» TASK DETAILS: Exact repetition of every record is required.

=== Section Start ===

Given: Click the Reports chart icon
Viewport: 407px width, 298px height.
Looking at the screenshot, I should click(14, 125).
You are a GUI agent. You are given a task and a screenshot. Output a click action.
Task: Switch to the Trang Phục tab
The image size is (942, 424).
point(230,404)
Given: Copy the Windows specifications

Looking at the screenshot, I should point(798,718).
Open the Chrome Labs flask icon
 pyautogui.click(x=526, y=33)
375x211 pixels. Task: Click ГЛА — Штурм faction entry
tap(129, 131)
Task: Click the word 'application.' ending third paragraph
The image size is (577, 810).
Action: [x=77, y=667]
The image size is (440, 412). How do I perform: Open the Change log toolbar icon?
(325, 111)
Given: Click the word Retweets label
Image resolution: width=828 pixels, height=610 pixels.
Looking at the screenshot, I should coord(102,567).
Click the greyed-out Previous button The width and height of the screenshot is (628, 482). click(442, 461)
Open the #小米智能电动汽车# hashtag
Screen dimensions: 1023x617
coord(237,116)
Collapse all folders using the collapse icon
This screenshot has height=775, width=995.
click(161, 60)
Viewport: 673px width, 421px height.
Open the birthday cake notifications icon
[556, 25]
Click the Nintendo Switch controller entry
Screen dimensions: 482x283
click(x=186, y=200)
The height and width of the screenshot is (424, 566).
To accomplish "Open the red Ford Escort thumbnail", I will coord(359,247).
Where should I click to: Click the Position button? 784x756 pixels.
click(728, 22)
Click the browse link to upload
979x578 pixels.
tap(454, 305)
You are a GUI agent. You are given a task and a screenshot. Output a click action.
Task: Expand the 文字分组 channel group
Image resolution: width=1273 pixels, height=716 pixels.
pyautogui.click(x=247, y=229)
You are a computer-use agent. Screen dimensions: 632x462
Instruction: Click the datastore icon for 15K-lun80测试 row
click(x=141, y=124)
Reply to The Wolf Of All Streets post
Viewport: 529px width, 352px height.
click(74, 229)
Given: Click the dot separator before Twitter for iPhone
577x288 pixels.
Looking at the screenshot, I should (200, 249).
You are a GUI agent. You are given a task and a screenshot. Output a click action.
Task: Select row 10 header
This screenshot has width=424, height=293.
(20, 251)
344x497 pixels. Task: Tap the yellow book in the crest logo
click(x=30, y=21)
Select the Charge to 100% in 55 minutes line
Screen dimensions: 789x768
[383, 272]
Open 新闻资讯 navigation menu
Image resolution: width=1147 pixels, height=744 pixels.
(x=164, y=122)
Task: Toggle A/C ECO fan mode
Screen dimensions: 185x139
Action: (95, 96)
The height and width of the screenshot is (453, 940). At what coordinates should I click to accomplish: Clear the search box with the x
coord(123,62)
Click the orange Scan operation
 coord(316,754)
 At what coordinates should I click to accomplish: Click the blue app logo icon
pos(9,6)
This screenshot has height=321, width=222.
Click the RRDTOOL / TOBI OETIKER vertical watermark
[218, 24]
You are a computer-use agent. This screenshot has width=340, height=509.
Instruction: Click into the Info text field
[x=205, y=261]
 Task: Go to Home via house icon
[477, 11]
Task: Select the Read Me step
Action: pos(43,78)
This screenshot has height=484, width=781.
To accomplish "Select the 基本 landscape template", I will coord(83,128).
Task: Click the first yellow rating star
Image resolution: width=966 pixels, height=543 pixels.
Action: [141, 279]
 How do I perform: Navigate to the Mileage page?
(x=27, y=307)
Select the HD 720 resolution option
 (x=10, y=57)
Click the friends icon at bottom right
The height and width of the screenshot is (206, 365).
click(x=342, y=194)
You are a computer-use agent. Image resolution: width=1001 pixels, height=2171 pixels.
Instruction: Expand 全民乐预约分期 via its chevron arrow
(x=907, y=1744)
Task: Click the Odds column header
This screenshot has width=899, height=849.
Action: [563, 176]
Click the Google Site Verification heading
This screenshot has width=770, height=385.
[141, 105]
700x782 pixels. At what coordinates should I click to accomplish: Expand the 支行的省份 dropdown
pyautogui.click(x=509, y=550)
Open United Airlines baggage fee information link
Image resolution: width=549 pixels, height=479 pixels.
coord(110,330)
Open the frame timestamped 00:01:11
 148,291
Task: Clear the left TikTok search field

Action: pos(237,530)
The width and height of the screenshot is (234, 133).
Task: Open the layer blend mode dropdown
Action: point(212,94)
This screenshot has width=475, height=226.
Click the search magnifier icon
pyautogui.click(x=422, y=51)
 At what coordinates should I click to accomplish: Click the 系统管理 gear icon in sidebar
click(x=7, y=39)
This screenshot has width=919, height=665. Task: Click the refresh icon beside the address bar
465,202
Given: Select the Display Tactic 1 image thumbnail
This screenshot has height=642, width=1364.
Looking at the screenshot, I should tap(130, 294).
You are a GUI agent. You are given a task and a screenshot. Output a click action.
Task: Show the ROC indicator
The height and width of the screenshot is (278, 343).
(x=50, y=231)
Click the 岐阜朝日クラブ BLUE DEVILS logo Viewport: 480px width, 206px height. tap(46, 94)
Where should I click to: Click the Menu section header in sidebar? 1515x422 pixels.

=== Section End ===

» TASK SOLUTION:
Given: Click the Reports chart icon
Viewport: 407px width, 298px height.
Looking at the screenshot, I should click(14, 125).
You are a GUI agent. You are given a task and a screenshot. Output a click action.
Task: Switch to the Trang Phục tab
The image size is (942, 424).
point(230,404)
Given: Copy the Windows specifications

Looking at the screenshot, I should point(798,718).
Open the Chrome Labs flask icon
 pyautogui.click(x=526, y=33)
375x211 pixels. Task: Click ГЛА — Штурм faction entry
tap(129, 131)
Task: Click the word 'application.' ending third paragraph
The image size is (577, 810).
Action: [x=77, y=667]
The image size is (440, 412). How do I perform: Open the Change log toolbar icon?
(325, 111)
Given: Click the word Retweets label
Image resolution: width=828 pixels, height=610 pixels.
Looking at the screenshot, I should coord(102,567).
Click the greyed-out Previous button The width and height of the screenshot is (628, 482). click(442, 461)
Open the #小米智能电动汽车# hashtag
Screen dimensions: 1023x617
coord(237,116)
Collapse all folders using the collapse icon
This screenshot has height=775, width=995.
click(161, 60)
Viewport: 673px width, 421px height.
Open the birthday cake notifications icon
[556, 25]
Click the Nintendo Switch controller entry
Screen dimensions: 482x283
click(x=186, y=200)
The height and width of the screenshot is (424, 566).
To accomplish "Open the red Ford Escort thumbnail", I will coord(359,247).
Where should I click to: Click the Position button? 784x756 pixels.
click(728, 22)
Click the browse link to upload
979x578 pixels.
tap(454, 305)
You are a GUI agent. You are given a task and a screenshot. Output a click action.
Task: Expand the 文字分组 channel group
Image resolution: width=1273 pixels, height=716 pixels.
pyautogui.click(x=247, y=229)
You are a computer-use agent. Screen dimensions: 632x462
Instruction: Click the datastore icon for 15K-lun80测试 row
click(x=141, y=124)
Reply to The Wolf Of All Streets post
Viewport: 529px width, 352px height.
click(74, 229)
Given: Click the dot separator before Twitter for iPhone
577x288 pixels.
Looking at the screenshot, I should (200, 249).
You are a GUI agent. You are given a task and a screenshot. Output a click action.
Task: Select row 10 header
This screenshot has width=424, height=293.
(20, 251)
344x497 pixels. Task: Tap the yellow book in the crest logo
click(x=30, y=21)
Select the Charge to 100% in 55 minutes line
Screen dimensions: 789x768
[383, 272]
Open 新闻资讯 navigation menu
Image resolution: width=1147 pixels, height=744 pixels.
(x=164, y=122)
Task: Toggle A/C ECO fan mode
Screen dimensions: 185x139
Action: (95, 96)
The height and width of the screenshot is (453, 940). At what coordinates should I click to accomplish: Clear the search box with the x
coord(123,62)
Click the orange Scan operation
 coord(316,754)
 At what coordinates should I click to accomplish: Click the blue app logo icon
pos(9,6)
This screenshot has height=321, width=222.
Click the RRDTOOL / TOBI OETIKER vertical watermark
[218, 24]
You are a computer-use agent. This screenshot has width=340, height=509.
Instruction: Click into the Info text field
[x=205, y=261]
 Task: Go to Home via house icon
[477, 11]
Task: Select the Read Me step
Action: pos(43,78)
This screenshot has height=484, width=781.
To accomplish "Select the 基本 landscape template", I will coord(83,128).
Task: Click the first yellow rating star
Image resolution: width=966 pixels, height=543 pixels.
Action: [141, 279]
 How do I perform: Navigate to the Mileage page?
(x=27, y=307)
Select the HD 720 resolution option
 (x=10, y=57)
Click the friends icon at bottom right
The height and width of the screenshot is (206, 365).
click(x=342, y=194)
You are a computer-use agent. Image resolution: width=1001 pixels, height=2171 pixels.
Instruction: Expand 全民乐预约分期 via its chevron arrow
(x=907, y=1744)
Task: Click the Odds column header
This screenshot has width=899, height=849.
Action: [563, 176]
Click the Google Site Verification heading
This screenshot has width=770, height=385.
[141, 105]
700x782 pixels. At what coordinates should I click to accomplish: Expand the 支行的省份 dropdown
pyautogui.click(x=509, y=550)
Open United Airlines baggage fee information link
Image resolution: width=549 pixels, height=479 pixels.
coord(110,330)
Open the frame timestamped 00:01:11
 148,291
Task: Clear the left TikTok search field

Action: pos(237,530)
The width and height of the screenshot is (234, 133).
Task: Open the layer blend mode dropdown
Action: point(212,94)
This screenshot has width=475, height=226.
Click the search magnifier icon
pyautogui.click(x=422, y=51)
 At what coordinates should I click to accomplish: Click the 系统管理 gear icon in sidebar
click(x=7, y=39)
This screenshot has width=919, height=665. Task: Click the refresh icon beside the address bar
465,202
Given: Select the Display Tactic 1 image thumbnail
This screenshot has height=642, width=1364.
Looking at the screenshot, I should tap(130, 294).
You are a GUI agent. You are given a task and a screenshot. Output a click action.
Task: Show the ROC indicator
The height and width of the screenshot is (278, 343).
(x=50, y=231)
Click the 岐阜朝日クラブ BLUE DEVILS logo Viewport: 480px width, 206px height. tap(46, 94)
Where should I click to: Click the Menu section header in sidebar? 1515x422 pixels.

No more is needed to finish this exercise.